240° Grad

  • Niemand weiss Alles und niemand versteht Alles. Wenn man andere Personen bittet, zu erzählen, was sie sehen oder was sie denken, kann dies helfen, vom Ganzen etwas mehr zu sehen und sich vielleicht so für bessere Lösungen entscheiden.
  • Wie in diesem Bild: Sobald man erfährt, dass ein Dieb den Fernseher stiehlt, ist die bessere Entscheidung, die Polizei zu rufen, anstatt sich bequem hinzusetzen und TV zu schauen.

  • Oft interpretiert man Situationen, trifft man Entscheidungen oder handelt man, ohne alle relevanten Informationen zu haben. Dadurch, dass man andere Menschen um Hilfe bittet, kann man versuchen, die eigene Perspektive zu erweitern. Denn jede Person, egal wie schlau, klug und ausgebildet sie ist, kann die Realität nicht in einem Winkel von 360° (= in jeder Richtung) betrachten.

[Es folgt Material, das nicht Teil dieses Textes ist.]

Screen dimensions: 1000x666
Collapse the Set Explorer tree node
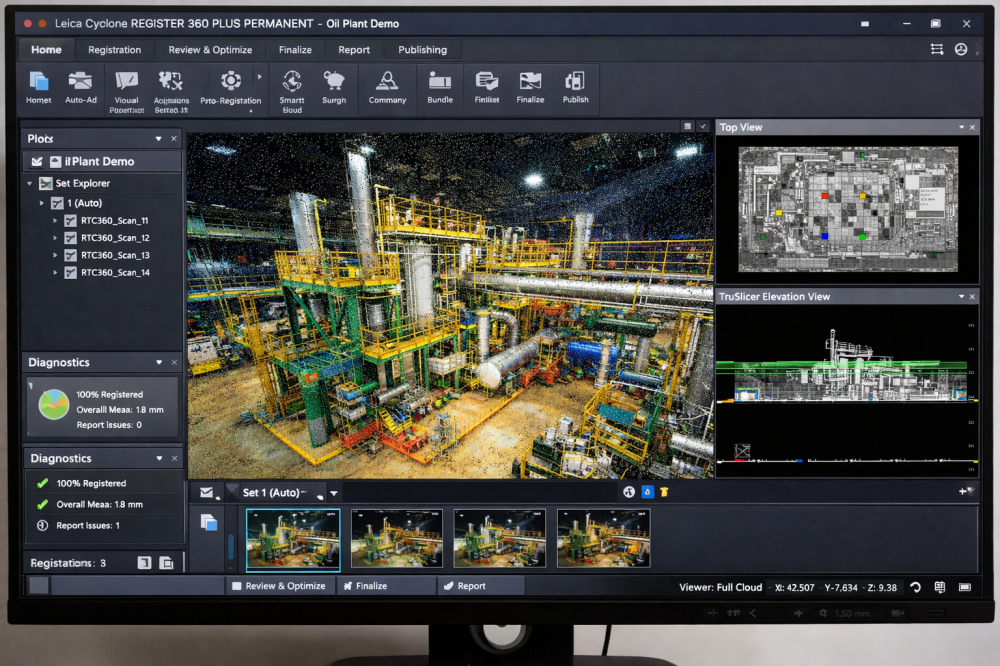(30, 184)
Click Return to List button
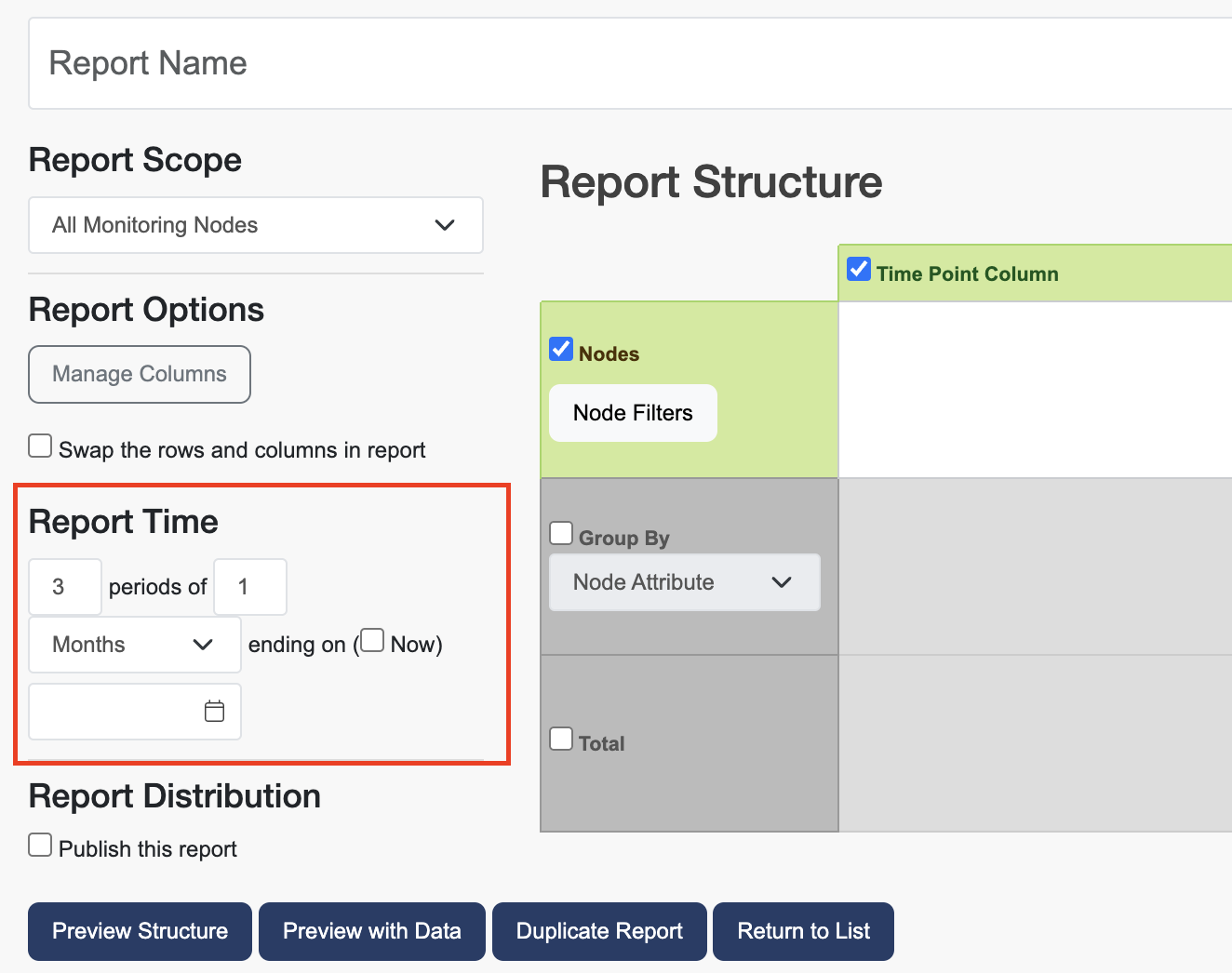 pos(803,931)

  • Jede Person ist in der eigenen ‘Wahrheit’ gefangen, aufgrund der Kenntnisse, über die sie verfügt, aber auch aufgrund der eigenen Geschichte, Kultur, Werten und sozialen Beziehungen. Zu akzeptieren, dass es mehr gibt, als man zu wissen glaubt oder von dem man überzeugt ist, hilft, die eigene Wahrnehmung zu erweitern. Und dabei ist man auch auf die Hilfe anderer Menschen hingewiesen.

  • Selbstverständlich sollte eine gewisse kritische Haltung nicht zu kurz kommen. Längst nicht alles, was andere erzählen, ist korrekt. Zum Beispiel könnte jemand betreffend Bild 5 falsche Hinweise geben, z.B. wenn er*sie dadurch einen Vorteil hat. Das heisst: Im Leben sollte man Informationen, die man von anderen Menschen bekommt, kritisch abwägen (aufgrund von Fragen wie:
    • Wer vermittelt die Information?
    • Woher weiss er*sie das?
    • Was ist seine*ihre Absicht?
    • Hat er*sie Vorteile, wenn er*sie mir falsche Hinweise gibt? Usw.).
      Trotzdem kommt man bei der Lösung einer Aufgabe oft erst vorwärts, wenn man anderen zuhört und ihre Sichtweise für die Interpretation des gesamten Bildes berücksichtigt.